Pfizer reports first-quarter results before market open Tuesday with full-year 2026 guidance reaffirmed at $59.5 to $62.5 billion in revenue and $2.80 to $3.00 in adjusted EPS. [1] COVID-19 product revenue is guided to roughly $5 billion for the full year, down $1.5 billion from 2025. Paxlovid carries the heavier decline; Comirnaty has flattened as patients absorbed narrowed government eligibility. [2]
The operational growth metric — ex-COVID, ex-loss-of-exclusivity — is guided to roughly 4 percent. That figure is what Tuesday's call will be measured against. The patent cliff on Eliquis, Ibrance and Xeljanz runs through 2028; the pipeline replacement depends on the obesity program, the oncology assets from the Seagen deal, and the orforglipron-class long-acting GLP-1 receptor agonist PF-3944 acquired through Metsera. [3]
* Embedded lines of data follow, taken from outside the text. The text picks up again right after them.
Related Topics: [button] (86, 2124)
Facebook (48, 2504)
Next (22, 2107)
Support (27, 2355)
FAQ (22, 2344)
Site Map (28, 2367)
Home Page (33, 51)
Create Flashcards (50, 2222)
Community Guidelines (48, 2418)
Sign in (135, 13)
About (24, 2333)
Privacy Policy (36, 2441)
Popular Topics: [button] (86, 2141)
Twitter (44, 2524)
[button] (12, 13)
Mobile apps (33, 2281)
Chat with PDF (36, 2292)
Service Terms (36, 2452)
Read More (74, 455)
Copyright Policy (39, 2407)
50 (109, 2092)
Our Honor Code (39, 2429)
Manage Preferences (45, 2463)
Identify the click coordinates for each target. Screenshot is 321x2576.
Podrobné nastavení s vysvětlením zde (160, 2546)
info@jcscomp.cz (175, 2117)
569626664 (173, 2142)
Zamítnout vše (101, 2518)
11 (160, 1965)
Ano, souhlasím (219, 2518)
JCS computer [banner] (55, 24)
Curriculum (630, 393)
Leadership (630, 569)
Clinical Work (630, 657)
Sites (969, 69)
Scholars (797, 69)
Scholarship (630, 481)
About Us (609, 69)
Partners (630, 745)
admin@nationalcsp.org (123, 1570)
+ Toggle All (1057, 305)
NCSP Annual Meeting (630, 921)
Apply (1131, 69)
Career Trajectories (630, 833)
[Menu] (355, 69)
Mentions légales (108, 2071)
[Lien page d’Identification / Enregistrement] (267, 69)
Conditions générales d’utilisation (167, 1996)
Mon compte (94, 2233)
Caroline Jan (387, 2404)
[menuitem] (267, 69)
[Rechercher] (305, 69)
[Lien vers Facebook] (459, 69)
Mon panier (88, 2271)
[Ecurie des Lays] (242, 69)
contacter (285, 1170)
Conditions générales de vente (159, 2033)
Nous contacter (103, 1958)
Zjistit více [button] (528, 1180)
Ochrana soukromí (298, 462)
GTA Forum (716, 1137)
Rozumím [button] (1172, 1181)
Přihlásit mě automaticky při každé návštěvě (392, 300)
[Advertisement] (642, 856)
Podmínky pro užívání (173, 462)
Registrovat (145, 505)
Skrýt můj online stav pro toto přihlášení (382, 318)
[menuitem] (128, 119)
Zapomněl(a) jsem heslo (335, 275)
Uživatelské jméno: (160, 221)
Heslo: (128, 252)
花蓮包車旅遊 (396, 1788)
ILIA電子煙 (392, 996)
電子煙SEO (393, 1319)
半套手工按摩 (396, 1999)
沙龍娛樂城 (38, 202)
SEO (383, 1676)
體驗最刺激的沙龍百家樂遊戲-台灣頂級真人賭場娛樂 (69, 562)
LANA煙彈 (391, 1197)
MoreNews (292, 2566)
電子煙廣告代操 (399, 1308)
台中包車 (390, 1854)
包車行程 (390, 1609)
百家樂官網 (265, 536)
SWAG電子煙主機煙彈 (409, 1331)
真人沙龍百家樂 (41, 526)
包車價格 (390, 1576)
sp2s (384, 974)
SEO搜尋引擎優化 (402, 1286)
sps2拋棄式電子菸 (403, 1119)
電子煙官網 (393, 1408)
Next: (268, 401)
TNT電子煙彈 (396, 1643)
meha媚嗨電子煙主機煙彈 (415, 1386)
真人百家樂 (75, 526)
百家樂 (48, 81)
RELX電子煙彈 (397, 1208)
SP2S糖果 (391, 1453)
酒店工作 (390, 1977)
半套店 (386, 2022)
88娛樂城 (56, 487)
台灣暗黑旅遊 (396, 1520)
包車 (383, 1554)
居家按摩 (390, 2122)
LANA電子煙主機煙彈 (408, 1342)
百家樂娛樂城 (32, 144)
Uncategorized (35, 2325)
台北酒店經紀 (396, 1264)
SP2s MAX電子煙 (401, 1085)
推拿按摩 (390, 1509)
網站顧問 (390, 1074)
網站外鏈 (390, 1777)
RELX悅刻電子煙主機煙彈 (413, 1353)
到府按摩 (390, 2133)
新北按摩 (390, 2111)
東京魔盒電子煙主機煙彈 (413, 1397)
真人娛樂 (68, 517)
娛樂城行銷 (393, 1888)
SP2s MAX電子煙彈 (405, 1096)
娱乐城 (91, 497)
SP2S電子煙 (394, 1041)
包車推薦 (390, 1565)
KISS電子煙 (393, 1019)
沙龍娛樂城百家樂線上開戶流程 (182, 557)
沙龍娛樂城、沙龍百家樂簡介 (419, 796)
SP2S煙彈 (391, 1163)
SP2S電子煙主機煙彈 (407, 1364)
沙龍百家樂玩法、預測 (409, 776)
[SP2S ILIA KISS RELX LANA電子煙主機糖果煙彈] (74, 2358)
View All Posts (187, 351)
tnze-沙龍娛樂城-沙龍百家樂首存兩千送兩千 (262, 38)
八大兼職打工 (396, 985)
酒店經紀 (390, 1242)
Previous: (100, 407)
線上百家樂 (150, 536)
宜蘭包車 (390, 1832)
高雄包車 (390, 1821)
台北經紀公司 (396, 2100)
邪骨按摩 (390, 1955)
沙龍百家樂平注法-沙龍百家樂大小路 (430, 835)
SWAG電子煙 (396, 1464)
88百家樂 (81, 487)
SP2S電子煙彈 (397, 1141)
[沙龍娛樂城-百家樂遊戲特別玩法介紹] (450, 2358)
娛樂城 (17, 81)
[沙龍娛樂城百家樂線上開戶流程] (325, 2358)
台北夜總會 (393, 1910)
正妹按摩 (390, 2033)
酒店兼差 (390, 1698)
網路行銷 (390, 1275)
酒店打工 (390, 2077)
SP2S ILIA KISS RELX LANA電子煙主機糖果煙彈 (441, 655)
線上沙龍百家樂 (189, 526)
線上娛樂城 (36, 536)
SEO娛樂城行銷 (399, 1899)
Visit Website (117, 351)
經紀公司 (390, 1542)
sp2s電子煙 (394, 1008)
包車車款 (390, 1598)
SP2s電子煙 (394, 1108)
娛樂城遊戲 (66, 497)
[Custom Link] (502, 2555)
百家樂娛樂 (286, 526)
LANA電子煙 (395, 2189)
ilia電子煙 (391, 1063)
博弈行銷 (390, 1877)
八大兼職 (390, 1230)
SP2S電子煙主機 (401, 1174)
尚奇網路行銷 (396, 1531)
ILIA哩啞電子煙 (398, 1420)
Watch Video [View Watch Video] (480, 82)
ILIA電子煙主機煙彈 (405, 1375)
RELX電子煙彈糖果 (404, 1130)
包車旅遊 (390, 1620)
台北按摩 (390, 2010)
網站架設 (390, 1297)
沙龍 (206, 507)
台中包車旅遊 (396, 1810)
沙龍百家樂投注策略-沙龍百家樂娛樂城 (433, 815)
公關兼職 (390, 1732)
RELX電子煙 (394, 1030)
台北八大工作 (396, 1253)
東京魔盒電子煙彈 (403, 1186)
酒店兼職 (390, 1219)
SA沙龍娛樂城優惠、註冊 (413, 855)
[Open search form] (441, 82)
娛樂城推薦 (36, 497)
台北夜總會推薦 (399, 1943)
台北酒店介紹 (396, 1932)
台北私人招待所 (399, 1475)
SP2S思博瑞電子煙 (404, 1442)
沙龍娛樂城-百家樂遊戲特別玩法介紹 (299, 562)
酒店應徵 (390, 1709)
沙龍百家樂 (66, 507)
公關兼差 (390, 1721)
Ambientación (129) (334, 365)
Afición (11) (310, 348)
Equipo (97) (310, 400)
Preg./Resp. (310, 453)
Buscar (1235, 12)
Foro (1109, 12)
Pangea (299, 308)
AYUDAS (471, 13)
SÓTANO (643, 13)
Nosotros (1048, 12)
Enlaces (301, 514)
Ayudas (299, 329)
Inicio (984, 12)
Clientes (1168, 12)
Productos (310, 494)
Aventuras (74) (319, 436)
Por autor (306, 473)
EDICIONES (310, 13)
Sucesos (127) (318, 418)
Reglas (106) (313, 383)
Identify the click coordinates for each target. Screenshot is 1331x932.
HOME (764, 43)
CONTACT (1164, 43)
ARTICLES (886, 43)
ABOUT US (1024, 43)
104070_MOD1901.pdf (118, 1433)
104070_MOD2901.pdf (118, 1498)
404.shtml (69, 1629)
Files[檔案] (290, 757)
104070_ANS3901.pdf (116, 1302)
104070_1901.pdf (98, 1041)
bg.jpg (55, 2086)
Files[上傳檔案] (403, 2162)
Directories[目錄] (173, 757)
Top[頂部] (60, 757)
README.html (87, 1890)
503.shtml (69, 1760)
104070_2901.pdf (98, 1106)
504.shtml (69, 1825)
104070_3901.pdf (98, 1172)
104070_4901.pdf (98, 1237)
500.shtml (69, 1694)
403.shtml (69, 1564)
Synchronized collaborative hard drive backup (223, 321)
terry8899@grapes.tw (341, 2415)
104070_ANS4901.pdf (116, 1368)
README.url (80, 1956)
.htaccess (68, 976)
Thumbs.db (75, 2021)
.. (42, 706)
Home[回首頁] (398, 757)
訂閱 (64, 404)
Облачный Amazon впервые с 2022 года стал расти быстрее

The most-tracked Q1 disclosure will be VESPER-3, the Phase IIb readout for PF-3944. Pfizer's Chief Scientific Officer Chris Boshoff guided in February that the read-out increases confidence in a Phase III monthly-dosing study expected to begin later in 2026. [4] Whether the call confirms the Phase III trigger date or signals a delay will set the obesity-segment narrative against TrumpRx pricing pressure on Wegovy-pill and Eli Lilly's orforglipron, both of which have ceiling pricing now around $150 per month for initial doses. [5]
The hedge fund-positioning read, per the Globe and Mail's preview note, is broadly neutral — Pfizer trades at a forward dividend yield of 6.7 percent on a balance sheet still carrying Seagen acquisition debt. [6] The dividend's coverage ratio is the line investors will check first.